You're probably familiar with Malcolm Gladwell's famous 10,000-hour rule. It states that if you want to master any complicated skill, from golf to violin, you're going to have to put in that many hours of practice. For the time-strapped, it's pretty dispiriting. Who has 10,000 hours to spare?
The researchers whose work Gladwell based his famous dictum on have disputed his "rule." Talent matters too, they've pointed out, as does the way you practice (simply racking up the hours won't cut it). Which is fascinating, but not helpful for those of us hoping for a way around spending more than a year's worth of hours mastering a new skill.
But at least one author thinks he's found a shortcut. Josh Kaufman, author of The First 20 Hours: How to Learn Anything . . . Fast!, broke down the basics of his method into four steps for TED Ideas recently. Put his method into practice and you can learn any skill by putting in just 45 minutes a day for a month, he promises.
1. Break down the skill.
"The first thing you need to do is to decide what you want to learn, and then break it down into smaller, manageable pieces. Let's say you want to bake your own bread. It's a multi-step process that includes making dough, letting it rise, punching it down, shaping it into a loaf, and baking it in the oven. You'll start by identifying the different tools and skills behind each step," writes TED's Mary Halton, explaining Kaufman's first insight.

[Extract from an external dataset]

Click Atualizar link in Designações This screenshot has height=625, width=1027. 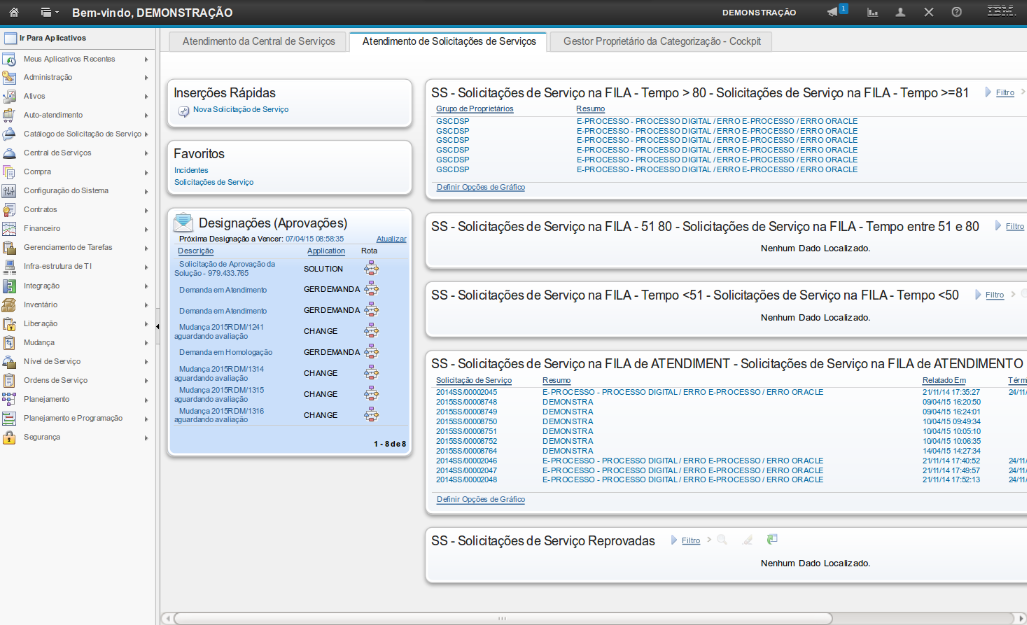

2. Learn the basic theory ... but no procrastinating!
OK, now you know what you need to learn, but before you dive into actual practice, you need to understand the basic theory behind whatever you're undertaking. The key here is to inform yourself adequately without wasting time. Resist the temptation to study everything under the sun on your new skill.

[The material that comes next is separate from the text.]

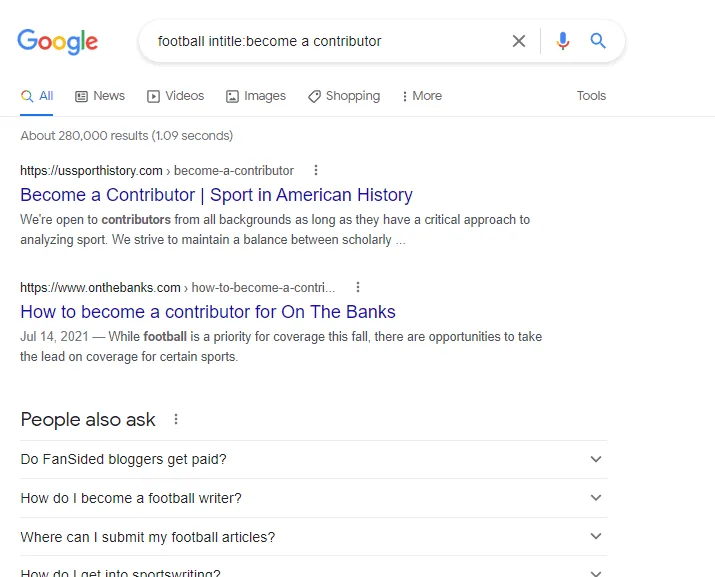Switch to the News tab
Image resolution: width=715 pixels, height=577 pixels.
(100, 96)
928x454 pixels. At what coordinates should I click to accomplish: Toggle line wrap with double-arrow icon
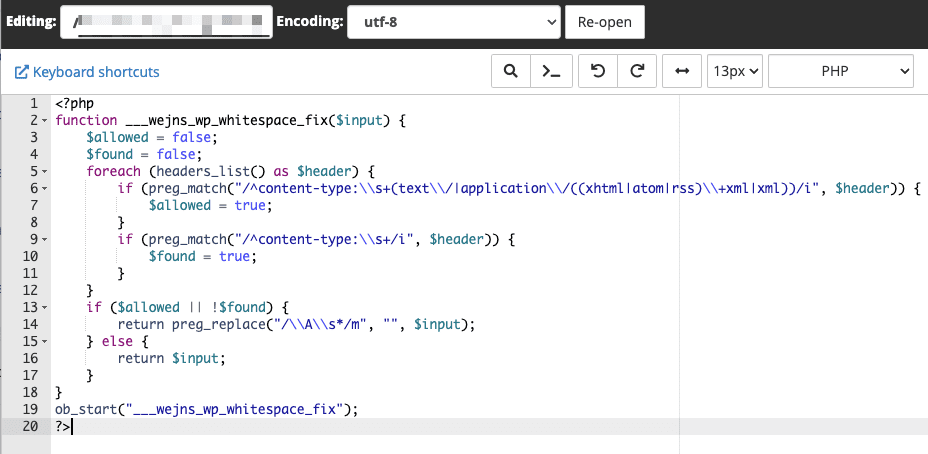[682, 72]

"Get three to five resources about what it is you're trying to learn," Kaufman recommends. "It could be books, it could be DVDs, it could be anything, but don't use those as a way to procrastinate."
3. Make practice dead easy.
Humans are naturally lazy creatures who will latch onto any possible excuse to avoid effortful practice. So consciously remove every barrier that will keep you from putting in 45 minutes a day -- hide your phone, enlist a friend to hold you accountable, or even bribe yourself by bundling your practice with something you love, suggests TED.
4. Commit to 20 hours.
"To overcome what Kaufman calls the 'frustration barrier' -- that period in the beginning when you're painfully incompetent and you know it -- you must commit to sticking with your new activity for at least 20 hours. By that point, he says, 'you will be astounded at how good you are,'" reports TED.
After 20 hours will you we playing Rachmaninoff, beating Tiger Woods on the links, or speaking fluent Arabic? I, for one, am highly skeptical. But you probably will make sufficient progress that you'll be motivated to continue working on your chosen skill. From there, anything is possible, so Kaufman's method might be worth a try.